Electricité d’origine renouvelable : la fin des certificats verts

Le terme électricité "verte" désigne l’électricité produite à partir de sources d’énergies renouvelables telles que l’énergie éolienne, solaire, géothermique, houlomotrice, marémotrice et hydraulique ou encore l'énergie issue de la biomasse (bois, gaz de décharge, gaz de stations d'épuration d'eaux usées, biogaz…).

 

Une offre de fourniture d’électricité est dite "verte" si le fournisseur peut prouver qu'il a produit ou acheté de l’électricité d’origine renouvelable en quantité équivalente à la consommation des clients ayant souscrit à l’offre "verte".

 

Pour prouver l’origine de l’électricité produite à partir de sources renouvelables, depuis le 1er janvier 2012, seules les garanties d’origine ont valeur de certification (1).

 

A ce jour, c’est le gestionnaire de réseau de transport d’électricité, RTE, qui assure leur délivrance et leur suivi. Les garanties d’origine ne peuvent pas être délivrées séparément de l’électricité à laquelle elles sont associées. Après leur délivrance, elles peuvent ensuite être transférées.

 

Avant le 1er janvier 2012, un autre système de certification coexistait avec le système des garanties d’origine : les certificats verts. Ces certificats étaient fournis par des opérateurs privés (Observ’ER, TÜV) et n’étaient pas encadrés par la loi. La même électricité d’origine renouvelable pouvait obtenir en même temps des garanties d’origine et des certificats verts.

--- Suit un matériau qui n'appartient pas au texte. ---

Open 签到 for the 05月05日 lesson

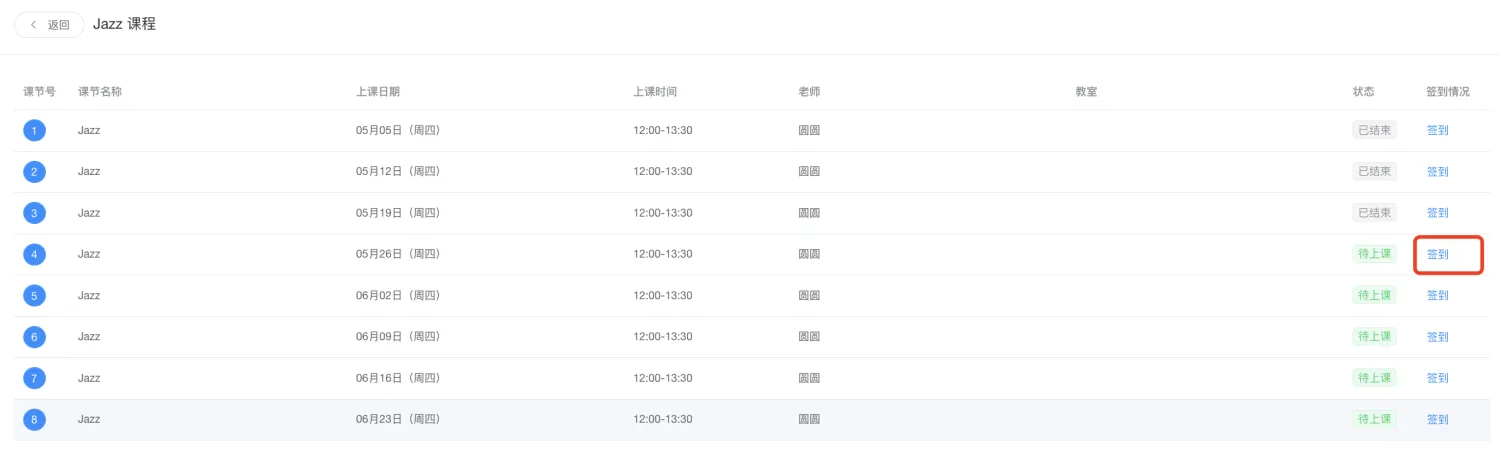1437,130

De même, pour un fournisseur d’électricité, il était possible d’acheter ou produire de l’électricité « standard »(2) et de la revendre « verte » en achetant, en complément, des certificats verts.

 
 1 : Ordonnance n° 2011-1105 du 14 septembre 2011 portant transposition des directives 2009/28/CE et 2009/30/CE du Parlement européen et du Conseil du 23 avril 2009 dans le domaine des énergies renouvelables et des biocarburants.

2 : Electricité « standard » : électricité produite par l’ensemble du parc de production, c'est-à-dire en majorité d’origine nucléaire (75%), thermique (gaz, fioul, charbon : 11%) et hydraulique (12%).